**Exercise description:**
If a line below contains the string "link", return that line.

[[ Provided entries, beginning ]]

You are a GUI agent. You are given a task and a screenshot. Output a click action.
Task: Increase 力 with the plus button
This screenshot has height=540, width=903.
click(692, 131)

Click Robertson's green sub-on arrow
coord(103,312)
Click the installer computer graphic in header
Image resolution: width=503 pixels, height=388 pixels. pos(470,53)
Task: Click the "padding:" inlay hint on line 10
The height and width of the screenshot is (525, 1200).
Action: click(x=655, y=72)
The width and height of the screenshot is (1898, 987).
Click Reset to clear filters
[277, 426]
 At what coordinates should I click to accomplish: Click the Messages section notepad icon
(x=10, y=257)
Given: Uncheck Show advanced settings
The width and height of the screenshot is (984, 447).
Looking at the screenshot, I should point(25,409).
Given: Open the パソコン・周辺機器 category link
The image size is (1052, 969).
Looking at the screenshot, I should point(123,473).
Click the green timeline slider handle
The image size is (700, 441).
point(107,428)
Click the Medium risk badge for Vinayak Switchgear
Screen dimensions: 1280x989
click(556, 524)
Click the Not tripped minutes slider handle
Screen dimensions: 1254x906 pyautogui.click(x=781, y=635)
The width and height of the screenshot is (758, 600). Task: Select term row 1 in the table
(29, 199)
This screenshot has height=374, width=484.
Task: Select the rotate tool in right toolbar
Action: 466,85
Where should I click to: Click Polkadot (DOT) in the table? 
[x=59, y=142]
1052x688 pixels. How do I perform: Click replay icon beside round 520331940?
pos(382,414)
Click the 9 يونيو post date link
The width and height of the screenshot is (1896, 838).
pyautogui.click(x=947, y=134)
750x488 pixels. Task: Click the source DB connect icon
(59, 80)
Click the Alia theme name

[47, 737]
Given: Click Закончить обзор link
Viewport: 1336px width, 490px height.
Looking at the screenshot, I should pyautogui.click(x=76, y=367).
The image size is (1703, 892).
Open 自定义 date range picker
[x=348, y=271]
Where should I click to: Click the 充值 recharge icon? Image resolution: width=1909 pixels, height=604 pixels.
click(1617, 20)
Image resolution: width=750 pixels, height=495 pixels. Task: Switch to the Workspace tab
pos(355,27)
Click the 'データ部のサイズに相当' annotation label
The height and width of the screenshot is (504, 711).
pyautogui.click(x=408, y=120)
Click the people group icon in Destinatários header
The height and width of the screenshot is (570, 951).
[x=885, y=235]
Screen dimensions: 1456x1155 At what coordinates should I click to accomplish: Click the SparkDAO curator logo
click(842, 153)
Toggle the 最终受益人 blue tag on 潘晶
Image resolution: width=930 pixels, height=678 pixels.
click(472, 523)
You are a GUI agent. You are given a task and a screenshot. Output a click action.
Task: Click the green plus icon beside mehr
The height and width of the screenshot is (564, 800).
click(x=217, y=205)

[[ Provided entries, end ]]

**Task answer:**
Given: Open the パソコン・周辺機器 category link
Click the 9 يونيو post date link
Given: Click Закончить обзор link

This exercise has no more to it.